FIG. 10 is a schematic view of another structure of a fixing member of an embodiment of the LED display screen of the present application;

FIG. 11 is a schematic structural view of a light shielding frame and a fastener according to an embodiment of the present application;

FIG. 12 is a schematic view of an assembly process of a fastener according to an embodiment of the present application;

FIG. 13 is a schematic structural diagram of another embodiment of an LED display screen of the present application;

FIG. 14 is a schematic structural diagram of a light shielding frame and a fixing hole of an embodiment of an LED display screen of the present application;

FIG. 15 is an enlarged partial schematic view of region XV of FIG. 14;

Fig. 16 is a schematic view of a fixing hole and a screw assembly structure of an embodiment of the LED display screen according to the present application.

Detailed Description

the technical solutions in the embodiments of the present application will be clearly and completely described below with reference to the drawings in the embodiments of the present application, and it is obvious that the described embodiments are only a part of the embodiments of the present application, and not all of the embodiments. All other embodiments, which can be derived by a person skilled in the art from the embodiments given herein without making any creative effort, shall fall within the protection scope of the present application.
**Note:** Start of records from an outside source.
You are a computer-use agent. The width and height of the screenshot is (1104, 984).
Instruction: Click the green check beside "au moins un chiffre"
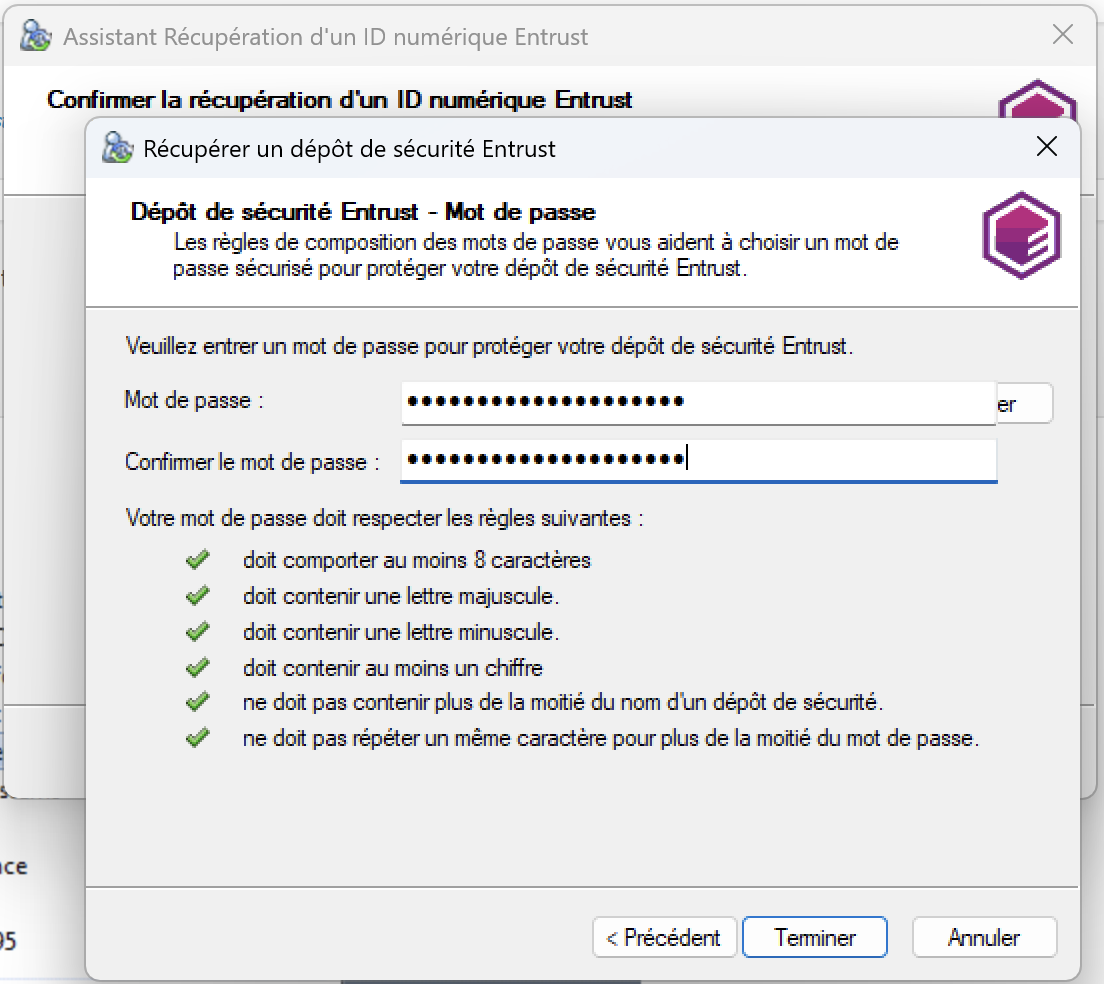pos(198,667)
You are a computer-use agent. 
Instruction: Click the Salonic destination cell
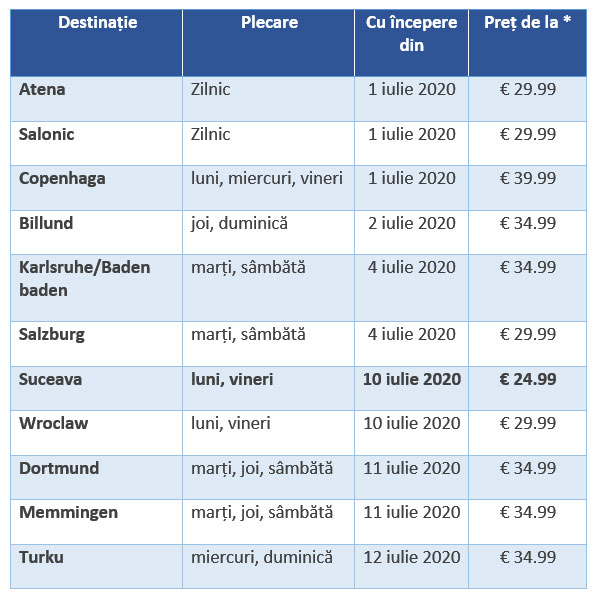click(x=96, y=144)
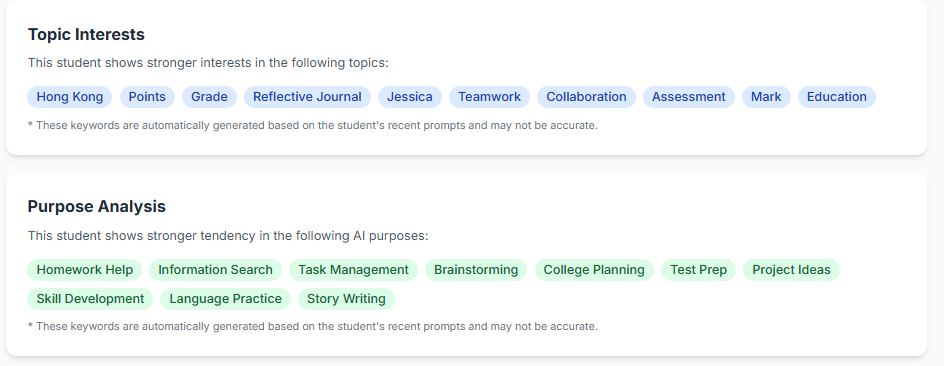Select the Jessica keyword chip
Viewport: 944px width, 366px height.
pos(409,97)
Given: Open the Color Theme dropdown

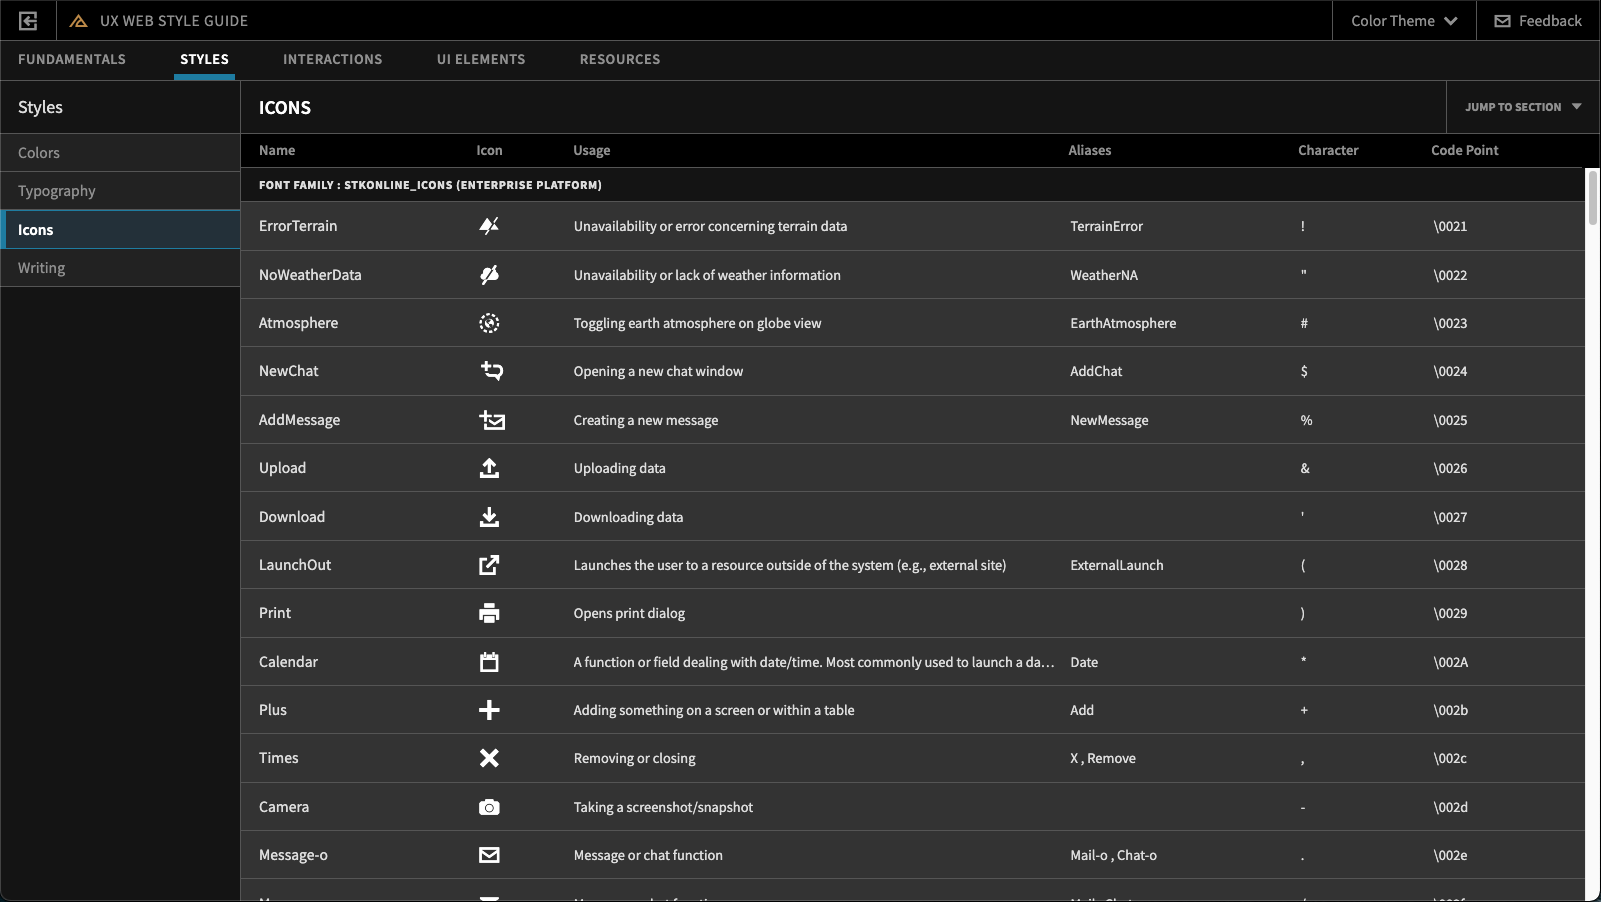Looking at the screenshot, I should (x=1403, y=20).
The terms "first" and "second" in this application are used for descriptive purposes only and are not to be construed as indicating or implying relative importance or implicitly indicating the number of technical features indicated. Thus, a feature defined as "first" or "second" may explicitly or implicitly include at least one such feature. In the description of the present application, "plurality" means at least two, e.g., two, three, etc., unless explicitly specifically limited otherwise. All directional indications (such as up, down, left, right, front, and rear … …) in the embodiments of the present application are only used to explain the relative positional relationship between the elements, the movement, and the like in a specific posture (as shown in the drawings), and if the specific posture is changed, the directional indication is changed accordingly. Furthermore, the terms "include" and "have," as well as any variations thereof, are intended to cover non-exclusive inclusions. Such that a process, method, system, article, or apparatus that comprises a list of steps or elements is not limited to only those steps or elements but may alternatively include other steps or elements not expressly listed or inherent to such process, method, article, or apparatus.

In the description of the present application, it should be noted that unless otherwise explicitly stated or limited, the terms "mounted," "connected," and "disposed at … …" are to be construed broadly, e.g., as being fixedly connected, detachably connected, or integrally connected; may be a mechanical connection; they may be connected directly or indirectly through intervening media, or they may be interconnected between two elements. The specific meaning of the above terms in the present application can be understood as appropriate by those of ordinary skill in the art.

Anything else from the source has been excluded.